Filmmaker Focus: Monika Lenczewska, PSC
Monika Lenczewska’s imagery on Under the Tree, Message from the King, and Park earned the cinematographer many accolades on the international film festival circuit over the last few years. This talented filmmaker was also recognized as one of Variety’s “Top 10 Cinematographers to Watch” in 2016. Monika’s recent accomplishments include episodes of Danny Boyle’s FX series Trust, and Brad Furman’s drama City of Lies. She is currently shooting commercials globally while reading projects to find her next film.
What inspired you to become a filmmaker, more specifically a cinematographer?
I was inspired by the amazing Agnes Godard and the film was "Beau Travail."
Can you tell us a little about your early experiences with Panavision?
During my first year at the American Film Institute, cinematographers were required to shoot a 16mm project. Mike Carter and Guy McVicker were extremely helpful, professional, and respectful to work with even though I was just a student. That positive interaction made me want to work with Panavision as my career has evolved - and I have!

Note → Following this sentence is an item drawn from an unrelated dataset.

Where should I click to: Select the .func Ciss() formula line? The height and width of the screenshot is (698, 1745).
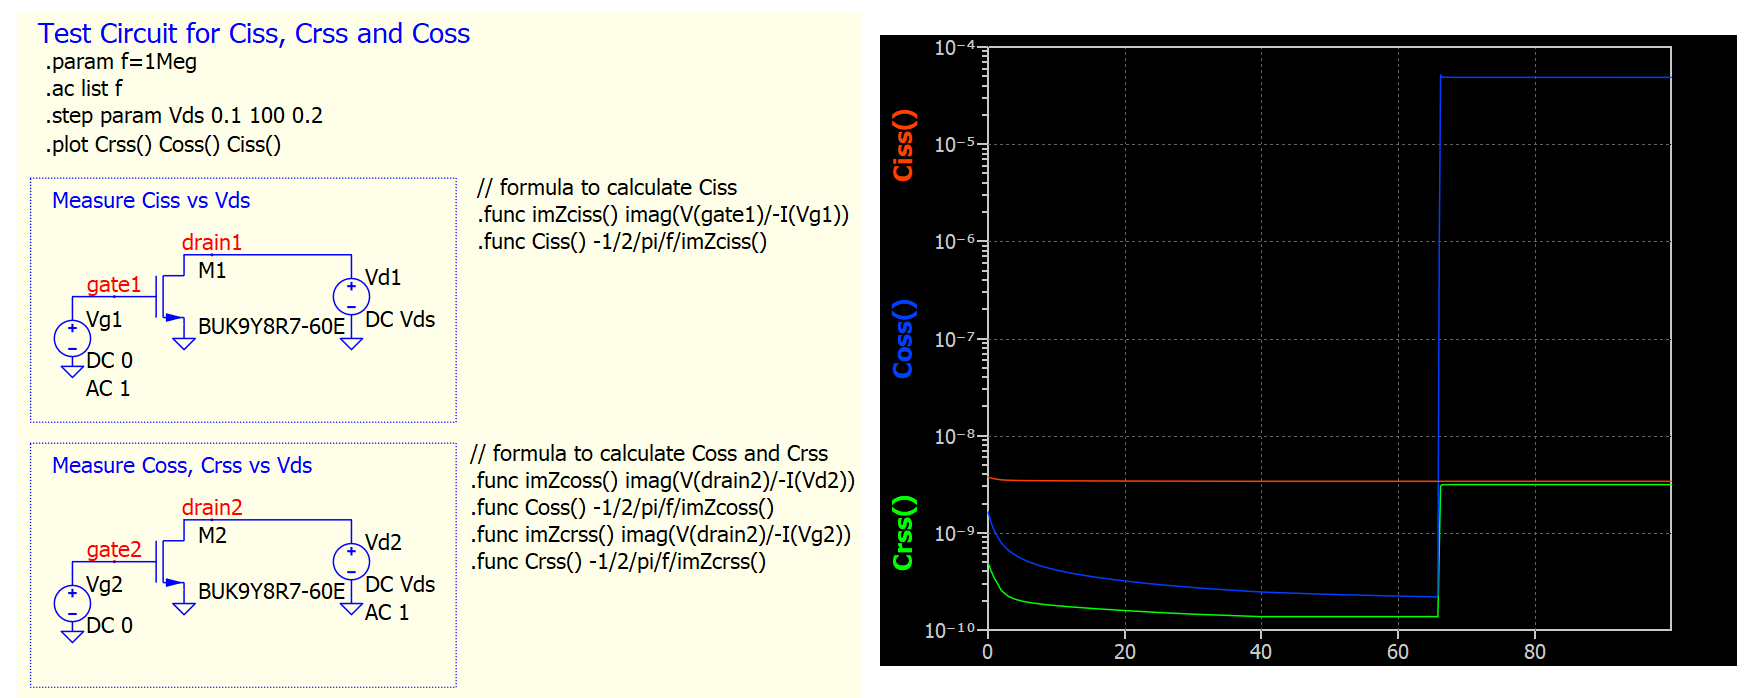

What do you think was your “real” first big break?
I had two feature films premiere at in 2014 – Malik Vitthal’s Imperial Dreams and Zeresenay Mehari’s Difret. Both films were quite well-received, and that is when I felt my first real shift of momentum.
What project to date are you most proud of and why?
I’m proud of each and every project I’ve worked on, but the film I hold dearest is an independent Greek film, Park, with Sofia Exarchou. Sofia and I met a year prior at the Sundance Lab where she was workshopping the script. It is a quiet film though profound, looking at the disenfranchised youth of economically downtrodden Athens. It was a hard film to make but it is a special film.
Do you have any advice for aspiring cinematographers on how to achieve success?
Just follow your inner voice. I like a quote from Diane Arbus: "The thing that's important to know is that you never know. You're always sort of feeling your way."